__EXERCISE INSTRUCTIONS__: Put each line of the data below into a JSON list of strings, one string per line, leaving out blank lines.

[start of DATA IN THIS EXERCISE]

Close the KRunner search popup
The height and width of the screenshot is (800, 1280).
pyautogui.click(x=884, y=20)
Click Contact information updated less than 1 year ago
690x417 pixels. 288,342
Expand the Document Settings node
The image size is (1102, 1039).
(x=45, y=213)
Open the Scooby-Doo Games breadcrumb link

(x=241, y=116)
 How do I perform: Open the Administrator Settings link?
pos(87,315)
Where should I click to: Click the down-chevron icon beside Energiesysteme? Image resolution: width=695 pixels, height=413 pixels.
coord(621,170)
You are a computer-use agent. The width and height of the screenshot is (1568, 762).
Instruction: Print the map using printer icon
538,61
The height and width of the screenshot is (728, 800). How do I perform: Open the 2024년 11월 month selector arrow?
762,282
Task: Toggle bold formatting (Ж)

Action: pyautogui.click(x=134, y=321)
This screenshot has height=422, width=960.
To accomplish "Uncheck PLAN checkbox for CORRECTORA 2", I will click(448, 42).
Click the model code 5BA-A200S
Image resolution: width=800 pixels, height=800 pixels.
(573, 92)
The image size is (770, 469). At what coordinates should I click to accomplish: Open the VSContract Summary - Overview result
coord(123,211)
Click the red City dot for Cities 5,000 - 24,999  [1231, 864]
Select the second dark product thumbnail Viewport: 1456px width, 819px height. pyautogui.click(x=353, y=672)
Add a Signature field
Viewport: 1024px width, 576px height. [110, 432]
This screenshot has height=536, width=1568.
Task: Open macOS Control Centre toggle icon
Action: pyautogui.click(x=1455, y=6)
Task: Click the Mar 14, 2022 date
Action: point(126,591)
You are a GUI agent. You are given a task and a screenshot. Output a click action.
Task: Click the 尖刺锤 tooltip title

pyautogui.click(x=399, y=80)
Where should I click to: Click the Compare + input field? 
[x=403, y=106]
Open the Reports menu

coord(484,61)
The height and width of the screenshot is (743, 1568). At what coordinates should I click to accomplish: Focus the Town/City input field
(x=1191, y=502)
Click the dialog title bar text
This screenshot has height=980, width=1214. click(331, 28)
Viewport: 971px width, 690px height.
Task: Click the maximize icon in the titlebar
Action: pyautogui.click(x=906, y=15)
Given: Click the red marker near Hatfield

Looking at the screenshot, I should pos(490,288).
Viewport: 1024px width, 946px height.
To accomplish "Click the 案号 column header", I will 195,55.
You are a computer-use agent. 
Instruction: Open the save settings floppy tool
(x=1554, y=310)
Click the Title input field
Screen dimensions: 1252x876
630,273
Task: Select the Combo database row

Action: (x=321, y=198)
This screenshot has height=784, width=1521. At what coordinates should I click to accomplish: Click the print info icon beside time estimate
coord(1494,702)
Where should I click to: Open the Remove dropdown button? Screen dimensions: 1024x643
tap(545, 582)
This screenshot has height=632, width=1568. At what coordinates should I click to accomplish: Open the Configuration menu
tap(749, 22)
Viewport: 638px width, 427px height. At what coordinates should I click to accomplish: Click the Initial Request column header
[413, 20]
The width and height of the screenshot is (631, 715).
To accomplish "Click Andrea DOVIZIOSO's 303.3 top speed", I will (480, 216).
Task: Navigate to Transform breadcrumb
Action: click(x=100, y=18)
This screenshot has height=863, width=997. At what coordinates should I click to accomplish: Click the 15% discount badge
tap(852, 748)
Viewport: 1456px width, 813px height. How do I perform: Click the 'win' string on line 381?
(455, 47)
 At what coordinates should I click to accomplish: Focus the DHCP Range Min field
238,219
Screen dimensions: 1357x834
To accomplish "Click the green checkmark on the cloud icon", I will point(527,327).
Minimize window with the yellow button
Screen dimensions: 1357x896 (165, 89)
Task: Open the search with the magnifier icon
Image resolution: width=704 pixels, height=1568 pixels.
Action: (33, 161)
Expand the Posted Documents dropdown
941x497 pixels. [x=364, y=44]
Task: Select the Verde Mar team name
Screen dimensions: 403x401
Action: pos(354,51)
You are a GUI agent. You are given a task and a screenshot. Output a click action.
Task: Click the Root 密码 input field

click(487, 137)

[end of DATA IN THIS EXERCISE]

__WRITTEN ANSWER__:
[
  "Close the KRunner search popup",
  "The height and width of the screenshot is (800, 1280).",
  "pyautogui.click(x=884, y=20)",
  "Click Contact information updated less than 1 year ago",
  "690x417 pixels. 288,342",
  "Expand the Document Settings node",
  "The image size is (1102, 1039).",
  "(x=45, y=213)",
  "Open the Scooby-Doo Games breadcrumb link",
  "(x=241, y=116)",
  " How do I perform: Open the Administrator Settings link?",
  "pos(87,315)",
  "Where should I click to: Click the down-chevron icon beside Energiesysteme? Image resolution: width=695 pixels, height=413 pixels.",
  "coord(621,170)",
  "You are a computer-use agent. The width and height of the screenshot is (1568, 762).",
  "Instruction: Print the map using printer icon",
  "538,61",
  "The height and width of the screenshot is (728, 800). How do I perform: Open the 2024년 11월 month selector arrow?",
  "762,282",
  "Task: Toggle bold formatting (Ж)",
  "Action: pyautogui.click(x=134, y=321)",
  "This screenshot has height=422, width=960.",
  "To accomplish \"Uncheck PLAN checkbox for CORRECTORA 2\", I will click(448, 42).",
  "Click the model code 5BA-A200S",
  "Image resolution: width=800 pixels, height=800 pixels.",
  "(573, 92)",
  "The image size is (770, 469). At what coordinates should I click to accomplish: Open the VSContract Summary - Overview result",
  "coord(123,211)",
  "Click the red City dot for Cities 5,000 - 24,999  [1231, 864]",
  "Select the second dark product thumbnail Viewport: 1456px width, 819px height. pyautogui.click(x=353, y=672)",
  "Add a Signature field",
  "Viewport: 1024px width, 576px height. [110, 432]",
  "This screenshot has height=536, width=1568.",
  "Task: Open macOS Control Centre toggle icon",
  "Action: pyautogui.click(x=1455, y=6)",
  "Task: Click the Mar 14, 2022 date",
  "Action: point(126,591)",
  "You are a GUI agent. You are given a task and a screenshot. Output a click action.",
  "Task: Click the 尖刺锤 tooltip title",
  "pyautogui.click(x=399, y=80)",
  "Where should I click to: Click the Compare + input field? ",
  "[x=403, y=106]",
  "Open the Reports menu",
  "coord(484,61)",
  "The height and width of the screenshot is (743, 1568). At what coordinates should I click to accomplish: Focus the Town/City input field",
  "(x=1191, y=502)",
  "Click the dialog title bar text",
  "This screenshot has height=980, width=1214. click(331, 28)",
  "Viewport: 971px width, 690px height.",
  "Task: Click the maximize icon in the titlebar",
  "Action: pyautogui.click(x=906, y=15)",
  "Given: Click the red marker near Hatfield",
  "Looking at the screenshot, I should pos(490,288).",
  "Viewport: 1024px width, 946px height.",
  "To accomplish \"Click the 案号 column header\", I will 195,55.",
  "You are a computer-use agent. ",
  "Instruction: Open the save settings floppy tool",
  "(x=1554, y=310)",
  "Click the Title input field",
  "Screen dimensions: 1252x876",
  "630,273",
  "Task: Select the Combo database row",
  "Action: (x=321, y=198)",
  "This screenshot has height=784, width=1521. At what coordinates should I click to accomplish: Click the print info icon beside time estimate",
  "coord(1494,702)",
  "Where should I click to: Open the Remove dropdown button? Screen dimensions: 1024x643",
  "tap(545, 582)",
  "This screenshot has height=632, width=1568. At what coordinates should I click to accomplish: Open the Configuration menu",
  "tap(749, 22)",
  "Viewport: 638px width, 427px height. At what coordinates should I click to accomplish: Click the Initial Request column header",
  "[413, 20]",
  "The width and height of the screenshot is (631, 715).",
  "To accomplish \"Click Andrea DOVIZIOSO's 303.3 top speed\", I will (480, 216).",
  "Task: Navigate to Transform breadcrumb",
  "Action: click(x=100, y=18)",
  "This screenshot has height=863, width=997. At what coordinates should I click to accomplish: Click the 15% discount badge",
  "tap(852, 748)",
  "Viewport: 1456px width, 813px height. How do I perform: Click the 'win' string on line 381?",
  "(455, 47)",
  " At what coordinates should I click to accomplish: Focus the DHCP Range Min field",
  "238,219",
  "Screen dimensions: 1357x834",
  "To accomplish \"Click the green checkmark on the cloud icon\", I will point(527,327).",
  "Minimize window with the yellow button",
  "Screen dimensions: 1357x896 (165, 89)",
  "Task: Open the search with the magnifier icon",
  "Image resolution: width=704 pixels, height=1568 pixels.",
  "Action: (33, 161)",
  "Expand the Posted Documents dropdown",
  "941x497 pixels. [x=364, y=44]",
  "Task: Select the Verde Mar team name",
  "Screen dimensions: 403x401",
  "Action: pos(354,51)",
  "You are a GUI agent. You are given a task and a screenshot. Output a click action.",
  "Task: Click the Root 密码 input field",
  "click(487, 137)"
]